En regardant la structure du financement, 80 milliards de dollars, c'est énorme, presque comme si elles faisaient leur propre IPO pour financer leur propre développement. Je ne suis pas tout à fait convaincu que dépenser 30 milliards de dollars pour couvrir des obligations fiscales soit la meilleure façon de procéder. Cela sent un peu le désespoir. Mais je reste optimiste, car dans le passé, lorsque de grandes entreprises ont effectué des financements publics similaires, celles où Berkshire Hathaway a signé un chèque de 10 milliards de dollars se sont bien comportées par la suite. J'espère donc que ce sera aussi le cas pour Google. Mais cette histoire est vraiment intéressante.

Josh:

En Berkshire nous avons confiance, n'est-ce pas ? Elles ont eu de bons jugements par le passé et sont très disciplinées. Espérons que cela continue. Un autre point à noter : Google détient d'importantes participations dans plusieurs entreprises sur le point d'entrer en Bourse. C'est l'un des principaux actionnaires privés de SpaceX et d'Anthropic, donc lorsque le cours de ces actions augmentera, Google en bénéficiera également de manière significative.

Cependant, ces chiffres deviennent de plus en plus grands, c'est aussi un peu effrayant. Nous semblons être devenus insensibles à l'échelle des milliers de milliards. Les dépenses en capital de Google cette année, de 1800 à 1900 milliards de dollars, étaient inimaginables il y a quelques années. Donc, quand elles disent qu'elles vont tout donner, c'est à une échelle que nous n'avons jamais vue auparavant.

Je pense que c'est aussi l'un des thèmes de cet épisode : Nous vivons un moment très particulier de l'histoire. Jamais dans l'histoire des États-Unis, ni même du capitalisme, autant de capitaux et de valeur n'ont été concentrés sur une seule idée. Les conséquences seront très importantes. Que ce soit une bulle ou non, nous construisons de la valeur réelle. Une intelligence réelle est en train d'être construite. Alors que les fruits de ces dépenses arriveront sur le marché, une transformation réelle au niveau de la civilisation commencera à être ressentie.

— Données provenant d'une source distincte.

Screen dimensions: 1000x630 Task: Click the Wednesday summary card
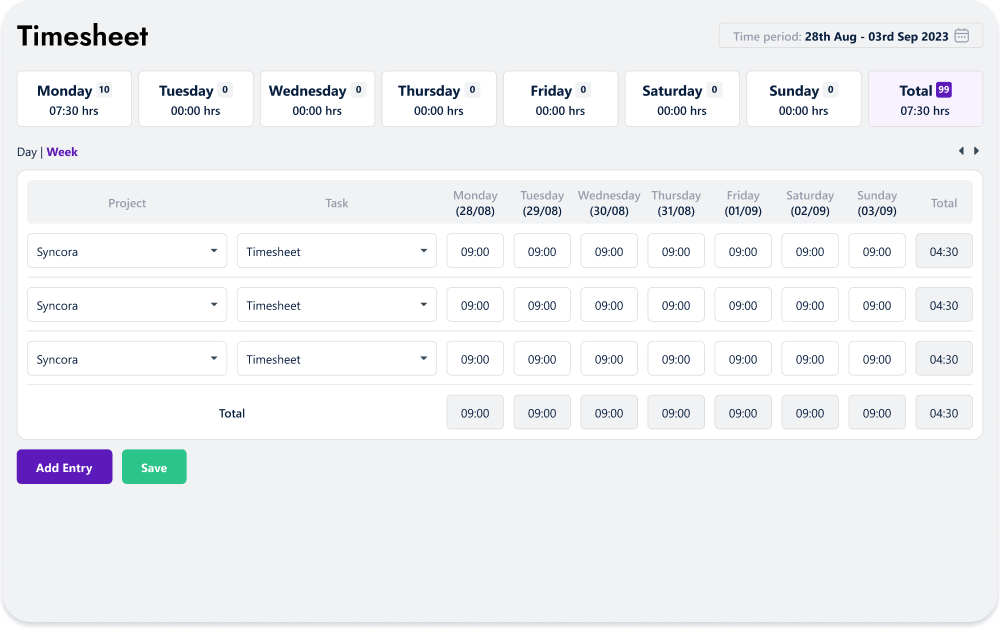pos(317,98)
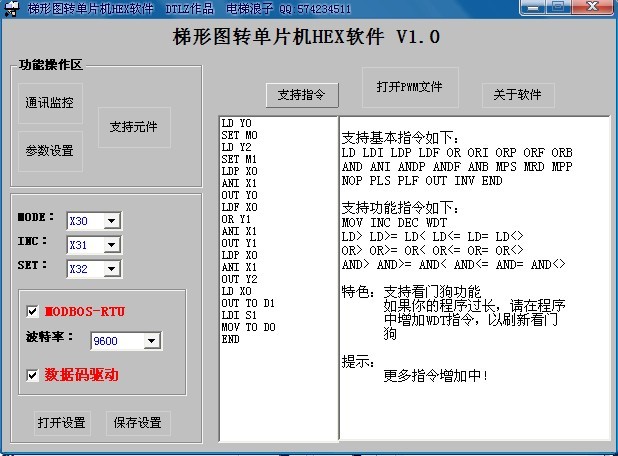Select the first line LD Y0 in the instruction list

click(237, 124)
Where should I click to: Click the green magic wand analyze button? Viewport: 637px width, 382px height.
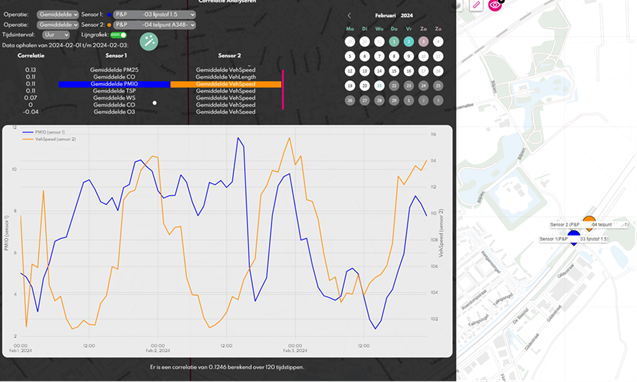click(149, 42)
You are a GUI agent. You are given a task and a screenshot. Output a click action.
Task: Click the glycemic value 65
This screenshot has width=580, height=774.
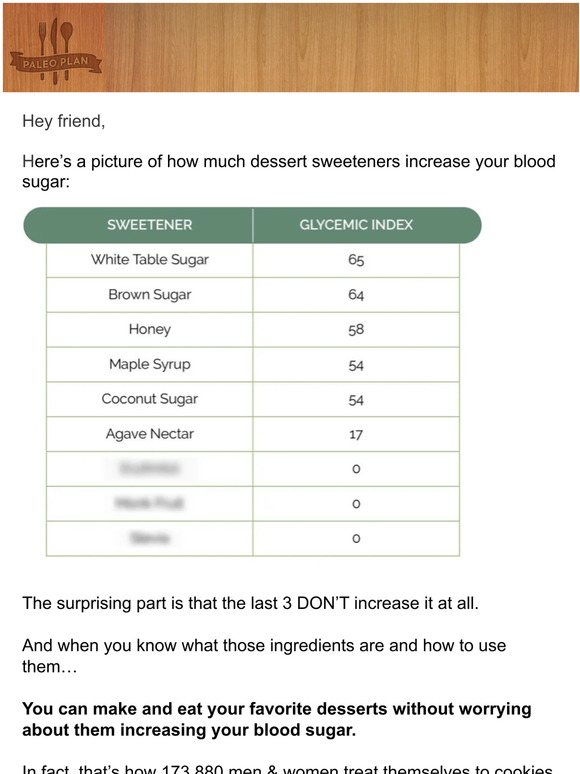[356, 260]
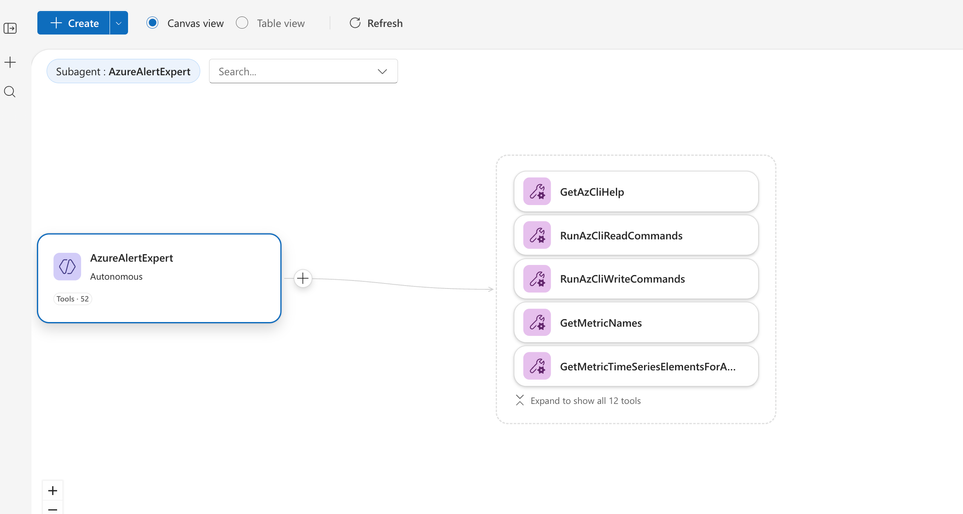The image size is (963, 514).
Task: Select the Canvas view radio button
Action: (153, 22)
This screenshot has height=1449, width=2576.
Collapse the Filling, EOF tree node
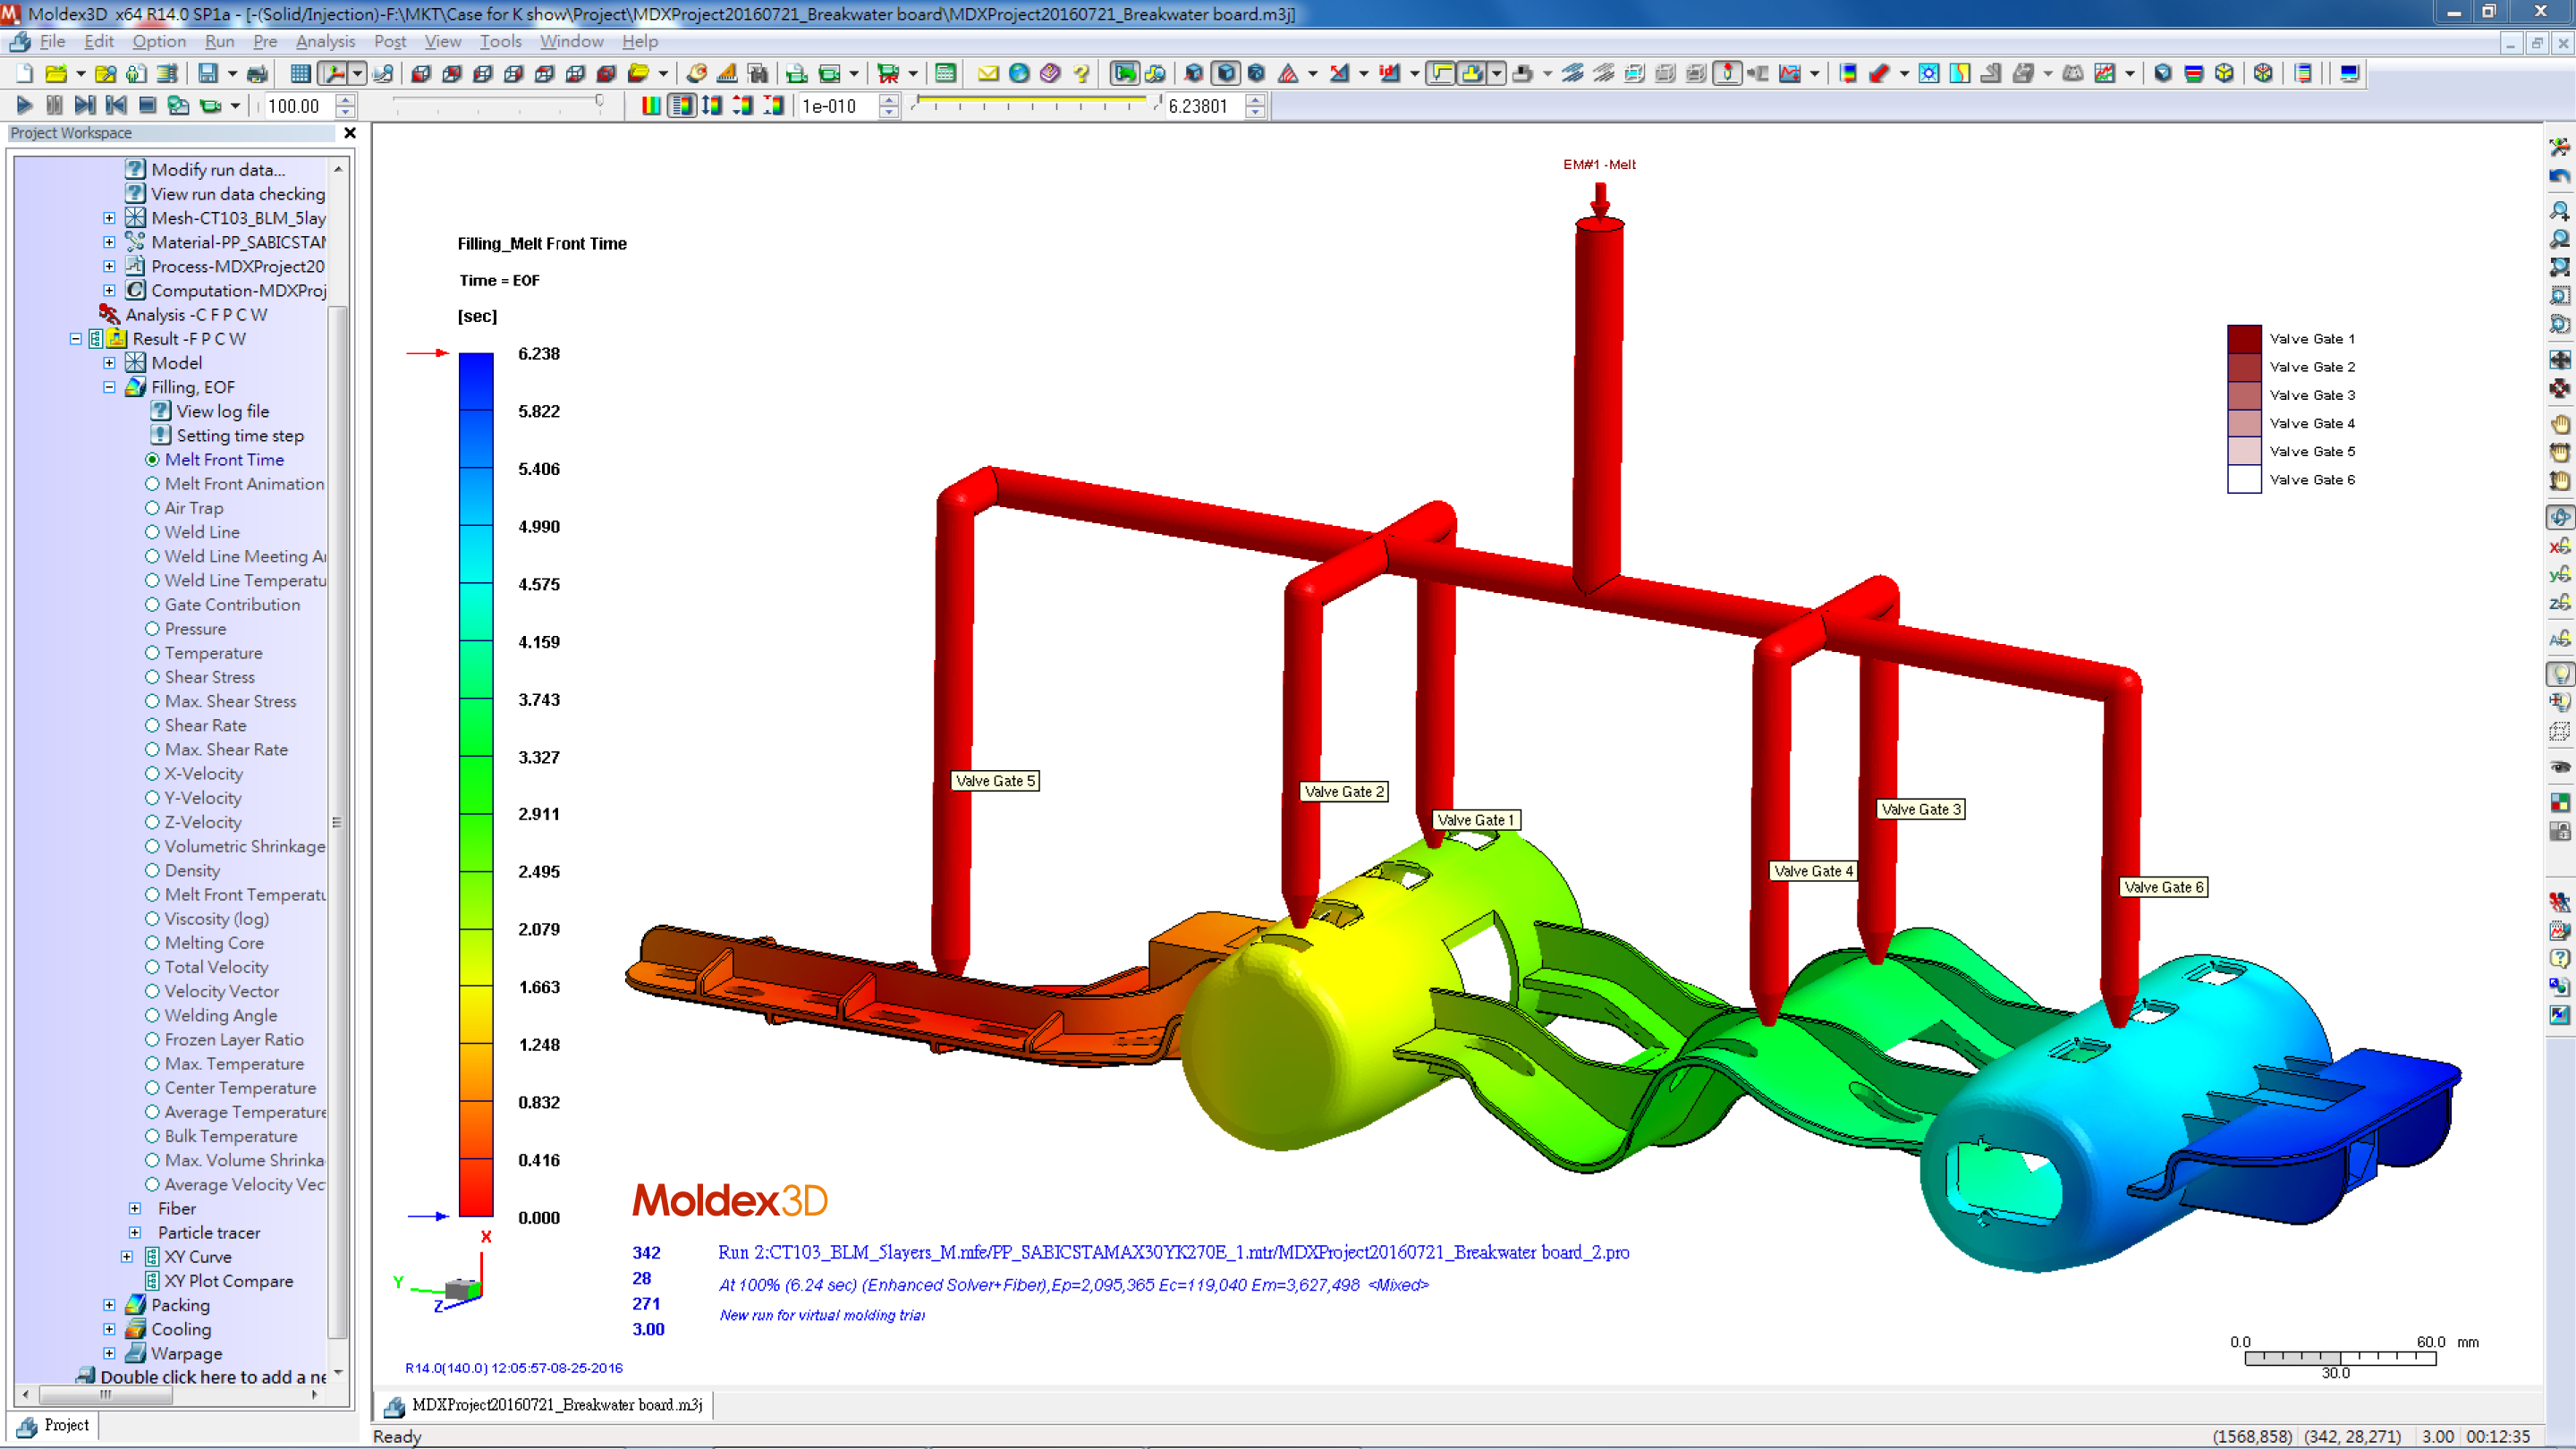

Il est facile de se perdre dans ces chiffres énormes, mais ils finiront par produire des outils vraiment utiles. Nous nous moquons souvent de Google, en disant qu'elles n'ont pas sorti de nouveau modèle de pointe depuis longtemps. Mais j'utilise également leurs outils et services actuellement, et je peux clairement sentir que ces produits deviennent de plus en plus intelligents. La semaine prochaine, nous couvrirons la WWDC, et nous verrons comment Apple compte lancer ces outils pour les rendre plus intelligents. Nous verrons où vont exactement ces dépenses en capital.

Cependant, il y a une IPO que nous n'avons pas encore abordée, celle d'OpenAI.

OpenAI et l'infrastructure de l'IA : l'argent n'est pas encore dépensé, le goulot d'étranglement est déjà dans le monde physique

Ejaaz:

Nous l'avons mentionné plus tôt, 10 jours avant qu'Anthropic ne dépose son dossier d'IPO potentiel, OpenAI a fait de même, également de manière confidentielle. Cependant, ce qui était censé être confidentiel a finalement fuité, et puisqu'il finit toujours par fuir, autant le publier soi-même.

Josh:

C'est intéressant, car avant même que Bloomberg et le Financial Times ne rapportent la nouvelle, le marché des paris sur l'IPO d'OpenAI sur Polymarket avait déjà grimpé, donc il y a certainement eu des fuites d'informations internes.

Ejaaz:

Fondamentalement, Goldman Sachs et Morgan Stanley auraient aidé OpenAI en coulisses à préparer son IPO. Si vous demandez pourquoi elles font cela, la réponse est la même : elles veulent lever plus d'argent pour construire plus de centres de données. Elles ont apparemment inauguré un nouveau centre de données il y a quelques jours. Donc, maintenant, c'est la mise à fond.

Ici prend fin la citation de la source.